Imagine you are accustomed to walking along a particular path to a set destination. You walk that path every day, month after month, for years.
Naturally the path will be well-worn. The plants that once grew there will have been crushed by your steps and the earth flattened. Small animals and insects would tend to shy away from the exposed path.
You can think of an established habit as a well-worn path in your brain, a series of brain connections formed through performing a particular task or activity repeatedly. That activity is so ingrained in your brain that it becomes automatic; you no longer need to consciously think about doing it.
Let's say you now want to create a new habit to support the aspirations you have for yourself. How do you create new pathways in the brain so that you consistently take the actions you need to in order to produce the results you're after?
To answer that question let's go back to the physical path you imagined walking on every day. This time, however, you want to get to a new destination. Unfortunately for you, that new destination has no path; you'll have to create one as you go along.

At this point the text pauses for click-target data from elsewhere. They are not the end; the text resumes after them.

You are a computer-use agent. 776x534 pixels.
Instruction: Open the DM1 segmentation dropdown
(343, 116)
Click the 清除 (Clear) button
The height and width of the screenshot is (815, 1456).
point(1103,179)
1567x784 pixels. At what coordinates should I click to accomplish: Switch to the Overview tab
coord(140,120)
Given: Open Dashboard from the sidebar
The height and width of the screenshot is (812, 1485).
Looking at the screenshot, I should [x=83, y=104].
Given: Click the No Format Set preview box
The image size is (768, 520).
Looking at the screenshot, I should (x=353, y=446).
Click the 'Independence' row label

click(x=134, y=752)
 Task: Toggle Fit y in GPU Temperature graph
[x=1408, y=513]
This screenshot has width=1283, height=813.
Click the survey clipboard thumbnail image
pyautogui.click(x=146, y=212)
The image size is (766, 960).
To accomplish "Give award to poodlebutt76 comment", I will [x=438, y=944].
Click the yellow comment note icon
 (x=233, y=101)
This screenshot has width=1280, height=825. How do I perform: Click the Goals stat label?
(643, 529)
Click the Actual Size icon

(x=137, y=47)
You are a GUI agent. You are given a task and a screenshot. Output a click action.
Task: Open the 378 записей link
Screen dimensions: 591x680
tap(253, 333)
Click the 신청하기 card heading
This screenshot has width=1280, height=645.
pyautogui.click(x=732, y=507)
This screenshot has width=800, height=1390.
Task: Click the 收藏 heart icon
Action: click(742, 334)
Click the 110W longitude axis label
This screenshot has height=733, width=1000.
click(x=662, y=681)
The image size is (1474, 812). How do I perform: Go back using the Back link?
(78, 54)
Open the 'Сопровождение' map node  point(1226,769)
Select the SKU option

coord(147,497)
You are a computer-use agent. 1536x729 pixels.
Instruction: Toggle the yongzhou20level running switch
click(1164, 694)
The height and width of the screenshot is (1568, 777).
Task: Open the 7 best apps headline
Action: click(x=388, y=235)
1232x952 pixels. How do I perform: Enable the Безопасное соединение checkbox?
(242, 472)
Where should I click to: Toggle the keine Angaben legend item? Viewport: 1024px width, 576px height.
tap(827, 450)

And so the hard work begins. You will need to clear away bushes, move aside rocks, and contend with whatever creatures you encounter along the way. This new route is a lot more work that the previous one and you are sometimes tempted to go back to the well-worn path. But you are determined to get to the new destination, so you persevere day after day.
In time you notice that a visible path is starting to form. You see where the grass has been flattened by your steps, the bushes cleared and the rocks set aside. It becomes easier and easier to walk this new path until it ultimately becomes second nature.
Whatever happened to the old path? Because you stopped walking on it, the grass and weeds started to grow back and it became less and less recognisable as a path. You didn't need to do anything to bring about these changes; Mother Nature did that all by herself.
That's how forming new habits works too. Take the actions consistent with the results you want. At first it will be difficult because you are forming new pathways in your brain. However, with consistent practice, you'll get there, one small step at a time.
And, as with the old path, pay no attention to old habits. If you stop taking actions consistent with those habits, in time your brain will find ways of making the old habit pathways less active.
The key is practice. Do the work, day after day.